Liebe Brüder im Bischofsamt!

Liebe Augustinerpatres!

Sehr geehrte Professorinnen und Professoren!

Sehr geehrte Vertreter der Behörden!

Liebe Freunde alle!

Mit Vorfreude erwartete ich diese Begegnung mit Ihnen, junge Professoren der spanischen Universitäten. Unter nicht immer einfachen Umständen leisten Sie eine hervorragende Mitarbeit bei der Verbreitung der Wahrheit. Ich begrüße Sie herzlich und danke für die freundlichen Willkommensworte sowie für die dargebotene Musik, die in wunderbarer Weise in diesem Kloster erklungen ist, das mit seiner großartigen künstlerischen Schönheit ein beredtes Zeugnis für ein jahrhundertelanges Leben des Gebets und des Studiums ist. An diesem symbolträchtigen Ort sind Vernunft und Glaube in dem strengen Stein harmonisch verschmolzen, um eines der berühmtesten Baudenkmäler Spaniens zu gestalten.

Ganz herzlich begrüße ich auch alle, die in diesen Tagen in Ávila am Weltkongress der Katholischen Universitäten teilgenommen haben, dessen Thema lautete: „Identität und Auftrag der Katholischen Universität".

Während ich unter Ihnen weile, kommen mir meine ersten Jahre als Professor an der Universität Bonn in Erinnerung.

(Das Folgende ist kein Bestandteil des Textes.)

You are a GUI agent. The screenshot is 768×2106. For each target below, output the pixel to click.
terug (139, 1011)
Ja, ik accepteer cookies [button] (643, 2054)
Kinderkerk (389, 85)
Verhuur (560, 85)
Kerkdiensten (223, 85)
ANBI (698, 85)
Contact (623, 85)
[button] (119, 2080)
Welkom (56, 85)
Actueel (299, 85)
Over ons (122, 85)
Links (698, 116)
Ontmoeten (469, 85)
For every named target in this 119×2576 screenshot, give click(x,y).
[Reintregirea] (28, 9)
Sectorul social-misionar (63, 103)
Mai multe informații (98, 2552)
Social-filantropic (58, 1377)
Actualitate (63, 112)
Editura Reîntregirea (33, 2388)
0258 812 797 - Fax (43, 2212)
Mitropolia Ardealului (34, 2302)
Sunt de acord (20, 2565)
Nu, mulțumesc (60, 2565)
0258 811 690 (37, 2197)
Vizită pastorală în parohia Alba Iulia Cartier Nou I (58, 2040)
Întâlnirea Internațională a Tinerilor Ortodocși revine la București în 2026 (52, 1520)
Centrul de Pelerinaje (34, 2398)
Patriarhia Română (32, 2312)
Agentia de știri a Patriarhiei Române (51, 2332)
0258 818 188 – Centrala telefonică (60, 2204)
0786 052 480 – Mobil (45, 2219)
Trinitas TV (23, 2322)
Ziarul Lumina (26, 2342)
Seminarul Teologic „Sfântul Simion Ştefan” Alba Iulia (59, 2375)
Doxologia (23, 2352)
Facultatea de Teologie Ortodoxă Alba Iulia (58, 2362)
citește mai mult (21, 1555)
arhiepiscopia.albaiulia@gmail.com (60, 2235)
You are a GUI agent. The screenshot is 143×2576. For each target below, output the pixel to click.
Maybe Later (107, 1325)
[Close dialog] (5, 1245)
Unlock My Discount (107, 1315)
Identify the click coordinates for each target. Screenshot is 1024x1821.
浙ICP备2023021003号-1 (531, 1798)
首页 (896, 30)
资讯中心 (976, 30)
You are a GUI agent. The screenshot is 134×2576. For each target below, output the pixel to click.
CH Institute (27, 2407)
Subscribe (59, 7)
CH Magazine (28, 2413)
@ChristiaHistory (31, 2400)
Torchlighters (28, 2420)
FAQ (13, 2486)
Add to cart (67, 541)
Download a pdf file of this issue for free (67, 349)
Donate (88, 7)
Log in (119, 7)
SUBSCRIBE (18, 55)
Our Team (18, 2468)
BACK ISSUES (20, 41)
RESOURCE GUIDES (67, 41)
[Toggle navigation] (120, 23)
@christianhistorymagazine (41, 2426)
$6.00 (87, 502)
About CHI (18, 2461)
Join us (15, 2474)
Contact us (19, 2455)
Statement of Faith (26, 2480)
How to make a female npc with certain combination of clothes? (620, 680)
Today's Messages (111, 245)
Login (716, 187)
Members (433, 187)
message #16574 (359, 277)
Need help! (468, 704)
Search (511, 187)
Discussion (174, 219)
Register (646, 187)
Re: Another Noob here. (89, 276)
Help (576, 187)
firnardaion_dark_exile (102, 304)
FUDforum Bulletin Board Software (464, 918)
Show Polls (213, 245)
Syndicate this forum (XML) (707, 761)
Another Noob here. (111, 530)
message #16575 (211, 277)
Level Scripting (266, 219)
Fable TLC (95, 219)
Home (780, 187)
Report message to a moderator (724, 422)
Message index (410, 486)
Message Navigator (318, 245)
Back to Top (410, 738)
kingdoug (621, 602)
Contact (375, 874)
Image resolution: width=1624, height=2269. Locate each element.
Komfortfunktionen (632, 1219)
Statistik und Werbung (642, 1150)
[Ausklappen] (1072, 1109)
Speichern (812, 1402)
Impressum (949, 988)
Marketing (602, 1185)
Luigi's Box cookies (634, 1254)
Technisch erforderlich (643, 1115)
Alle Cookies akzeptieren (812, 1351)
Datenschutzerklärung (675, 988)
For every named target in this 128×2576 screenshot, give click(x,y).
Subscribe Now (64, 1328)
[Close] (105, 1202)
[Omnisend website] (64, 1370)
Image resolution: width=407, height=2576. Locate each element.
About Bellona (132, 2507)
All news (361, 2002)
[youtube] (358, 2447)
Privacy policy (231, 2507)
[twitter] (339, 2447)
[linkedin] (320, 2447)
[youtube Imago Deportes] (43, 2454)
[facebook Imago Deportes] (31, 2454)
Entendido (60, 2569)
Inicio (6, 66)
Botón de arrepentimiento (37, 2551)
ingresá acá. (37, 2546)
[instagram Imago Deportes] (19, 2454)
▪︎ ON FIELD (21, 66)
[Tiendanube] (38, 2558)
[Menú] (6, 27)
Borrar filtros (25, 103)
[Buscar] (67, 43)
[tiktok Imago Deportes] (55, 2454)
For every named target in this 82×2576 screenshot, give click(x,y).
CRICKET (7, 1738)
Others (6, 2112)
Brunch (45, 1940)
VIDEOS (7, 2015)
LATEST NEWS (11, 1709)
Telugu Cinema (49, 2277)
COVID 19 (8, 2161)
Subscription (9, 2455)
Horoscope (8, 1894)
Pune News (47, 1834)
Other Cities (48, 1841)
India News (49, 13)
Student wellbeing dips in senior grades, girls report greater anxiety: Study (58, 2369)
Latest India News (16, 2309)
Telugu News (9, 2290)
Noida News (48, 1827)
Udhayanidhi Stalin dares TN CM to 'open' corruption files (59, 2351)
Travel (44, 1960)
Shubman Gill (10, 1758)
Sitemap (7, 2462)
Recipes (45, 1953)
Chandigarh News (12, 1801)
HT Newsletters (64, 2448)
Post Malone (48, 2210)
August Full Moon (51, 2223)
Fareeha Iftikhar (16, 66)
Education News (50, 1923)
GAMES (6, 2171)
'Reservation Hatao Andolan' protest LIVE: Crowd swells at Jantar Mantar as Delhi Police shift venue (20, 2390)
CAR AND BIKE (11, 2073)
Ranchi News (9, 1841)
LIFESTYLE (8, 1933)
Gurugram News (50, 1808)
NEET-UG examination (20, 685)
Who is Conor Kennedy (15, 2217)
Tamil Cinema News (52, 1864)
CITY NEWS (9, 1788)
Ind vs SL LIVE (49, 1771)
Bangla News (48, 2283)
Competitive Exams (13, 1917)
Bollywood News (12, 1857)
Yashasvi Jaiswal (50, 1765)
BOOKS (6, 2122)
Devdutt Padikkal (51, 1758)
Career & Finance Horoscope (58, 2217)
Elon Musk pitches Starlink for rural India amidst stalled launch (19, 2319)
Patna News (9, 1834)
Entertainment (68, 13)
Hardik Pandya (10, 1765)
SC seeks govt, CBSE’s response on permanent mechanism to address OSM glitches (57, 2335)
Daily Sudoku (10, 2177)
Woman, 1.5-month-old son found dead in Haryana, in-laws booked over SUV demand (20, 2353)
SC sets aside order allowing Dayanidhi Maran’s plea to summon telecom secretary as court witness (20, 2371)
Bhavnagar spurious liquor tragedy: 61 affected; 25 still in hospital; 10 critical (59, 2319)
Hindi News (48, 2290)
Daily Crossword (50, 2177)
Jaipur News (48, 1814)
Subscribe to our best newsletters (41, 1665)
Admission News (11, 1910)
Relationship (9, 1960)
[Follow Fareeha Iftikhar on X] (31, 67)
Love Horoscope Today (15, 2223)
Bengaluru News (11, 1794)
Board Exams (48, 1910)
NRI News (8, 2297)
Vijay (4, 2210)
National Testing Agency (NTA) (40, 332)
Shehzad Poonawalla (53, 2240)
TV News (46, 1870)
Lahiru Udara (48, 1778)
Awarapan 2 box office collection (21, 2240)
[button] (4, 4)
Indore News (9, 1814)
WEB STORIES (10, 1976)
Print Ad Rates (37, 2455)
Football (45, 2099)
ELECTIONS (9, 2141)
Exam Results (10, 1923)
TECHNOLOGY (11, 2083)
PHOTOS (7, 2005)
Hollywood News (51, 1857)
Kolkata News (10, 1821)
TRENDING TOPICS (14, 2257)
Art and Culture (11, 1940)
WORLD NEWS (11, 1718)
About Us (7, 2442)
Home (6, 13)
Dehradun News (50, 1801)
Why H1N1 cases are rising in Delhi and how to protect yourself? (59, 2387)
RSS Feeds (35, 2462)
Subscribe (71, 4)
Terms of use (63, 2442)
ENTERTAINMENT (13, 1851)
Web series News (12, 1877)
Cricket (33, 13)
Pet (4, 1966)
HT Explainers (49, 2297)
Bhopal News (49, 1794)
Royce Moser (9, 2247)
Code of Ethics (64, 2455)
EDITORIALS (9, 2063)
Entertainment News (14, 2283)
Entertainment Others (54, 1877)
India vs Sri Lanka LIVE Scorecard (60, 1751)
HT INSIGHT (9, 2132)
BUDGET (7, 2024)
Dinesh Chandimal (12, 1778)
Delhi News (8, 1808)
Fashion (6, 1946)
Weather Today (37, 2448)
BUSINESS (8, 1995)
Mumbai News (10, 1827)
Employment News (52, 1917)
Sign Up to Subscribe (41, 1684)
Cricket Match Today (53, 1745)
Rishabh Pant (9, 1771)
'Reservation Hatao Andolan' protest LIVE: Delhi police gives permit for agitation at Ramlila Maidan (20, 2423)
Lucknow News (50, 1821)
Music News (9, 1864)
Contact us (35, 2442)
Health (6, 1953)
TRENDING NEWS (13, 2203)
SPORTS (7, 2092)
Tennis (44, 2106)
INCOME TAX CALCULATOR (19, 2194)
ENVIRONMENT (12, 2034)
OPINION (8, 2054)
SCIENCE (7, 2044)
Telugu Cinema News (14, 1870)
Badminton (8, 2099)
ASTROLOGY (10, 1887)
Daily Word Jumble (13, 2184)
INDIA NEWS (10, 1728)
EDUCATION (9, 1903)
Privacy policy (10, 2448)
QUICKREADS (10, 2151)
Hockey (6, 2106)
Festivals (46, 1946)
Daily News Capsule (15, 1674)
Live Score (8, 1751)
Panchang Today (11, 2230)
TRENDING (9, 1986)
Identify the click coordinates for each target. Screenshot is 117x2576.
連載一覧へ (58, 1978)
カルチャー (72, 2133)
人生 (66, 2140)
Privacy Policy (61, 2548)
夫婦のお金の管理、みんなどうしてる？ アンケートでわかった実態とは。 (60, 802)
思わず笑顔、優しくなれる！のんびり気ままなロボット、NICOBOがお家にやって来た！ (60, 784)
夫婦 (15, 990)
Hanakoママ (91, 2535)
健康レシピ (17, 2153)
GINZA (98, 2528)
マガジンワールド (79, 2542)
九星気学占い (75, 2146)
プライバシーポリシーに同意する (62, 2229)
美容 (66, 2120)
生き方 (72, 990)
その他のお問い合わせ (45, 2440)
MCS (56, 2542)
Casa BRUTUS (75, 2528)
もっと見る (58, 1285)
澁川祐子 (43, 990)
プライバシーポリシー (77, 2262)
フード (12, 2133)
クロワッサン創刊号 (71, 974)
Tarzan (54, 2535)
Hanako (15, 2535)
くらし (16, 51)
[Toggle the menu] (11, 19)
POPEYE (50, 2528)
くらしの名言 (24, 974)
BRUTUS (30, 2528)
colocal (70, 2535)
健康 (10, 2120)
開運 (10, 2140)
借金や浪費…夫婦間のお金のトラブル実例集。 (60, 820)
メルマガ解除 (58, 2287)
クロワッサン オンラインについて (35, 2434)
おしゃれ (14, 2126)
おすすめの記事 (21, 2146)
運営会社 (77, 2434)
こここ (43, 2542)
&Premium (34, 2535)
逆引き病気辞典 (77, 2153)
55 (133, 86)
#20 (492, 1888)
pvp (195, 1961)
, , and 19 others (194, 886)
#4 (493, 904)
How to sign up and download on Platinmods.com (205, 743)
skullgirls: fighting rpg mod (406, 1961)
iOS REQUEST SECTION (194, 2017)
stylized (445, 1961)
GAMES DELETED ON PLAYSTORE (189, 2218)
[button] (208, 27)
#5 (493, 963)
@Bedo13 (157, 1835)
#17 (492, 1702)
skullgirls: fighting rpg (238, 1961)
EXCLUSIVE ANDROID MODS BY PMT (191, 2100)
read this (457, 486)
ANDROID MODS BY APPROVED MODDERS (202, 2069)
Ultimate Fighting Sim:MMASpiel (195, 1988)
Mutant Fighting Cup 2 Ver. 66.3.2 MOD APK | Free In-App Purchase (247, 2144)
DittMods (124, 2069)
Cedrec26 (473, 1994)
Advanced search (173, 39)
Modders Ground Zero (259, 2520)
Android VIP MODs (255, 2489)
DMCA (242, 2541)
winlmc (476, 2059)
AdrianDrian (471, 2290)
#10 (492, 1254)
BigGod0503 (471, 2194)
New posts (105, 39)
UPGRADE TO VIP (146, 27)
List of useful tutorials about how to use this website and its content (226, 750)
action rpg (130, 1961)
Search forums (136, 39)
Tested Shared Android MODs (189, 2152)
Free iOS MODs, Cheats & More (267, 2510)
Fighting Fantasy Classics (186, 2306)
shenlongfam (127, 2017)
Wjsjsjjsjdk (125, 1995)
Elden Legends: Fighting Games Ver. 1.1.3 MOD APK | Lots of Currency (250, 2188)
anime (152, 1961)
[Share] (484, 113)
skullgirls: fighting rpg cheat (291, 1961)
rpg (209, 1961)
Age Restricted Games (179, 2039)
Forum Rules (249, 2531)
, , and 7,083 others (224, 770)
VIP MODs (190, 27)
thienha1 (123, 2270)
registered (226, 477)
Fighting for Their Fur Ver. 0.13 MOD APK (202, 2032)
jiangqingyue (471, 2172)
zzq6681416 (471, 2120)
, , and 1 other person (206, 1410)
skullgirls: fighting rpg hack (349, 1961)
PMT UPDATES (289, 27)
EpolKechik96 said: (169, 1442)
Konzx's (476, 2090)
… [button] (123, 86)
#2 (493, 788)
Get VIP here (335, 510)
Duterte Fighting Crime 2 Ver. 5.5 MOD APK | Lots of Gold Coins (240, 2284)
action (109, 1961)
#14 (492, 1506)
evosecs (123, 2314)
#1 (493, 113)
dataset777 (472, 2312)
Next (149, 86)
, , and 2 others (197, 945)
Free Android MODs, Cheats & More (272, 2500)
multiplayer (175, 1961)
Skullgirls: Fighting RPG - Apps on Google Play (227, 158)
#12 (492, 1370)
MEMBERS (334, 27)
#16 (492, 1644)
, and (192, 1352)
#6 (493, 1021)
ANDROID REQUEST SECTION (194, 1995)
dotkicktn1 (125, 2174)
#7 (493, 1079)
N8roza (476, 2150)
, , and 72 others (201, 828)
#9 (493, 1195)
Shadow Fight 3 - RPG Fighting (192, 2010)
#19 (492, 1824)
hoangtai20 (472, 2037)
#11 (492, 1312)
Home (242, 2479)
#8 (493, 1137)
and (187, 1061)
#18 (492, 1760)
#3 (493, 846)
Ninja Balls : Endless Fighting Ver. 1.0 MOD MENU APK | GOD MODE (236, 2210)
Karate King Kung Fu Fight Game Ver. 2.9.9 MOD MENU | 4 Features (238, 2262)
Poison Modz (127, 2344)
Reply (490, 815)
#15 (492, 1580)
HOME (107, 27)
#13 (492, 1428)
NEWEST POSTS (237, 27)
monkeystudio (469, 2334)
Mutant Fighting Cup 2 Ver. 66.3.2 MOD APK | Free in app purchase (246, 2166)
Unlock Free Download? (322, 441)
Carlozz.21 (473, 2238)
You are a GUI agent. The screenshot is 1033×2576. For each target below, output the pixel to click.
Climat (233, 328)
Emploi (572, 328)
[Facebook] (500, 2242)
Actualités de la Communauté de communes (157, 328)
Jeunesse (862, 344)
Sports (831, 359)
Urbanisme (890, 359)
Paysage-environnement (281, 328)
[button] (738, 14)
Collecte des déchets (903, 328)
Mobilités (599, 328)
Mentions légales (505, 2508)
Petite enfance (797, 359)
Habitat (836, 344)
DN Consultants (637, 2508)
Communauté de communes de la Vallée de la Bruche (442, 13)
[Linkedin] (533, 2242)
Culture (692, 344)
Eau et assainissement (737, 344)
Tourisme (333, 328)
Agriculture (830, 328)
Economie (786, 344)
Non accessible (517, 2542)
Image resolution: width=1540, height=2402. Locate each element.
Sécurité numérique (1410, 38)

Obwohl damals noch die Wunden des Krieges sichtbar waren und viele materielle Entbehrungen herrschten, wurde all das durch die erwartungsvolle Hoffnung auf eine mitreißende Tätigkeit, durch den Austausch mit den Kollegen der verschiedenen Fächer und durch den Wunsch, auf die letzten und fundamentalen Fragen der Studenten zu antworten, überwunden. Diese „universitas", wie ich sie damals erlebte, von Professoren und Studenten, die gemeinsam in allen Wissensbereichen die Wahrheit suchen, oder, wie Alfons X. der Weise sagte, dieses „Miteinander von Lehrern und Studenten mit dem Willen und dem Verstand, das Wissen zu lernen" (Siete Partidas, partida II, tit. XXXI) erhellt den Sinn und auch die Bestimmung der Universität.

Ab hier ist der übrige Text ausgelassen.